The following text is from the book Introdução à Física Estatística (Introduction to Statistical Physics), Silvio Salinas. There's something in it that i didn't understand.
In order to highlight the role of probabilistic knowledge in defining entropy, Boltzmann proposed a model in which the particles of a gas could be found in a discrete set of energy values, {$ \epsilon_j ; j = 1,2,3... $}. The microscopic state of the Boltzmann gas is specified by supplying the energy of each of the particles. So, let's define the set of "occupation numbers", {$N_j$}, Where $N_1$ designates the number of particles with energy $\epsilon_1$, $N_2$ designates the number of particles with energy $\epsilon_2$, and so on. Therefore, given the set of occupation numbers {$N_j$}, the total energy E and the total number of particles N, we can write in the total number of microstates accessible to the system in the form $$\Omega(\{N_j\},E,N) = \frac{N!}{N_1!N_2!N_3!...} \tag1$$ with the constraints $$ N = \sum_{j} N_j \quad \text{and} \quad E=\sum_{j}\epsilon_j N_j \tag2 $$ the probability of finding the system in these conditions will be proportional to $\Omega (\{ N_j \},E,N)$, with the constraints imposed by the equations (2).

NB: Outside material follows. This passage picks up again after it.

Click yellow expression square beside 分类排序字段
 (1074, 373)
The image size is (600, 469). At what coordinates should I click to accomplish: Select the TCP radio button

So in order to find the occupation numbers in equilibrium, we can maximize $\Omega$ with respect to the set {$N_1$}. Using Lagrange multipliers method, we have the function $$ f(\{ N_j \}, \lambda_1, \lambda_2) = \log \Omega (\{ N_j \}, E, N)) + \lambda_1 (N - \sum_{j} N_j) + \lambda_2 (E - \sum_{j} \epsilon_j N_J). \tag3$$
Using Stirling's Approximation, we can also write in $$ \frac{\partial f}{\partial N_k} = - \log N_k - \lambda_1 - \lambda_2 \epsilon_k = 0 \tag4$$
Eliminating the Lagrange's multiplier $\lambda_1$, we have the equilibrium distribution $$ \frac{N_k}{N} = \frac{\exp(- \lambda_2 \epsilon_k)}{Z_1} \tag5 $$ where the normalization factor $Z_1$ is defined as $$ Z_1 \equiv \sum_{j} \exp(- \lambda_2 \epsilon_j) \tag6 $$
I didn't understand how the equation (5) was obtained, that is, how that $\lambda_1$ was eliminated in order to obtain equation (5).